Perseguir contradições, imagina-se, pode implicar seguir em duas direções em simultâneo. Em tempos, John Coltrane terá tentado explicar o seu ‘método’ a Wayne Shorter, procurando meter em palavras o mistério da criação espontânea: “É como começar uma frase no meio e depois seguir para a frente e para trás ao mesmo tempo.” No seu novo álbum, “Chasing Contradictions”, o saxofonista Ricardo Toscano apresenta-se apenas rodeado pelos elegantes e sabedores Romeu Tristão, em contrabaixo, e João Lopes Pereira, em bateria, assumindo essa missão de seguir em diferentes direções ao mesmo tempo sem ter um farol harmónico para o guiar. Nada que o assuste, percebe-se. Ricardo Toscano conta ao Expresso que é uma questão de “mergulho”, de busca: “Há muitos estilos de jazz, mas o meu preferido é o do digging, quando estás na busca, mas em tempo real. Isso só acontece quando tens o teu material em dia, quando estás em forma, quando estás a ‘acontecer’. Há fases em que acontecemos mais do que outras, mas o trio obriga-nos a estar nessa fase. Se não, não tens argumentos para um concerto inteiro ou para um disco inteiro. Os temas de jazz são coisas curtas. Nós é que fazemos solos longos, sempre a desenvolver e a conversar. Isso, em trio, é muito nu. Se não tiveres o teu jogo de cintura em dia, não consegues fazer isso.” Escutando “Chasing Contradictions”, confirma-se que Toscano é um ‘atleta’ de alto rendimento, um daqueles que são os primeiros a chegar aos treinos e os últimos a abandonar o campo.

Gravado ao vivo — sem público — no Teatro São Luiz, em Lisboa, em março do ano passado, este novo trabalho apresenta um reportório híbrido: duas composições do próprio líder (o tema título e ainda ‘Orange Blossom’), uma do seu baterista (‘Totem’), um standard de Thelonious Monk (‘Played Twice’) e uma tocante reinvenção de um fado [‘Súplica (Vagas Paixões)’]. Contas feitas a todas essas parcelas, o resultado que se obtém no final é uma das mais belas obras lançadas este ano em Portugal: um disco em que Ricardo Toscano assume a plenitude da sua voz, mostrando que o tom que foi moldando no seu alto é único, o verdadeiro pilar da sua distinta voz autoral. Mas Ricardo não é apenas um grande músico, é igualmente, como mais uma vez demonstra, um compositor de mão-cheia. ‘Orange Blossom’, confessa-nos, foi escrita ao piano, num repente: “Não sou grande pianista.

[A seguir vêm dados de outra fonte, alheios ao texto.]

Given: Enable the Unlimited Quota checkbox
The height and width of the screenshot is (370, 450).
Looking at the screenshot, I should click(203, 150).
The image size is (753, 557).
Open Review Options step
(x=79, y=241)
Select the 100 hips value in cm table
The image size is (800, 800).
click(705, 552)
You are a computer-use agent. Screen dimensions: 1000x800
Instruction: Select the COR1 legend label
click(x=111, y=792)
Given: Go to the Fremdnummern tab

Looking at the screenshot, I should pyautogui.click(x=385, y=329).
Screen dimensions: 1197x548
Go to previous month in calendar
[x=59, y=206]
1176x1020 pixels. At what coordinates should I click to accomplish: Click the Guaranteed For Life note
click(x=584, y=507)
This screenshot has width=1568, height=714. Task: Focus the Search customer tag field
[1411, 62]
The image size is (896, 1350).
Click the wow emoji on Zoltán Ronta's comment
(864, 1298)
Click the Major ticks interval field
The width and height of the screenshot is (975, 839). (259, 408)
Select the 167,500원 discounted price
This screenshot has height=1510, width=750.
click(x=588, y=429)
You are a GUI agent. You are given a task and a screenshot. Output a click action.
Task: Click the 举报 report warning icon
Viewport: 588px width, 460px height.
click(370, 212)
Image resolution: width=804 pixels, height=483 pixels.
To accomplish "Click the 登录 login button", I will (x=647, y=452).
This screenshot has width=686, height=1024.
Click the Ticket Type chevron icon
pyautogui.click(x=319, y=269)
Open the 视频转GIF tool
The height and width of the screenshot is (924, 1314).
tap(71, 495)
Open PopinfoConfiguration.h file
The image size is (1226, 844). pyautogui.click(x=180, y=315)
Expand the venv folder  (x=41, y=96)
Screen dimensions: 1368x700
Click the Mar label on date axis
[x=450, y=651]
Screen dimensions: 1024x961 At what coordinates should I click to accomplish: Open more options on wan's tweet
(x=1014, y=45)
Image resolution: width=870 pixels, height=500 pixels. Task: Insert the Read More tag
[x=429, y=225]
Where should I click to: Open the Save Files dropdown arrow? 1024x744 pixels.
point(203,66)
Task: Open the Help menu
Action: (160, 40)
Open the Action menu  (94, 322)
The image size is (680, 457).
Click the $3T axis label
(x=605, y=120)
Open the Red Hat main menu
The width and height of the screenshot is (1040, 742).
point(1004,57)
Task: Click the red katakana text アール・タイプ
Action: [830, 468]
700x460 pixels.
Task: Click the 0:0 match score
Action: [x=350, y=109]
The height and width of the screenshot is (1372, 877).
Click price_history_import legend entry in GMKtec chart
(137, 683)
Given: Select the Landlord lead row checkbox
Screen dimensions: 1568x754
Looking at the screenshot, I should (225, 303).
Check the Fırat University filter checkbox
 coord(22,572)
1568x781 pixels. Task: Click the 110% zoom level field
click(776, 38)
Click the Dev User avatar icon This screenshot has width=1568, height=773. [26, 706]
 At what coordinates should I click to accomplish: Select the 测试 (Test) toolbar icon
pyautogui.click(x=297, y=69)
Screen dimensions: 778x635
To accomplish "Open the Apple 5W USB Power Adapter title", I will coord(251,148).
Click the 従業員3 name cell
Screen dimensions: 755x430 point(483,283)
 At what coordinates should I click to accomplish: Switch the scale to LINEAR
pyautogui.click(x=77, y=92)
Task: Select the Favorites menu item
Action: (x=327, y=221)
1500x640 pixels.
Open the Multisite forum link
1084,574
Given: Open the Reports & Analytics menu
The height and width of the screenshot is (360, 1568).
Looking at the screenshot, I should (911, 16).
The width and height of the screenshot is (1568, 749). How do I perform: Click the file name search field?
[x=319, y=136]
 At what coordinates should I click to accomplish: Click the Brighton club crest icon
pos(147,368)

Toco, vá lá, ao nível de um compositor”, explica ele, soltando uma gargalhada que traduz a plena consciência do que acabou de dizer. “E gosto de escrever temas de ato único. Começa-se a escrever e acaba-se no mesmo dia. Ou no momento.” Depois da confissão, não se chega exatamente à contrição, mas arranja-se espaço para um desabafo que parece indicar que há uma hierarquia clara estabelecida entre o músico e o compositor: “Nós passamos muito mais tempo a discutir a linguagem que temos em comum do que a impingir a nossa própria.”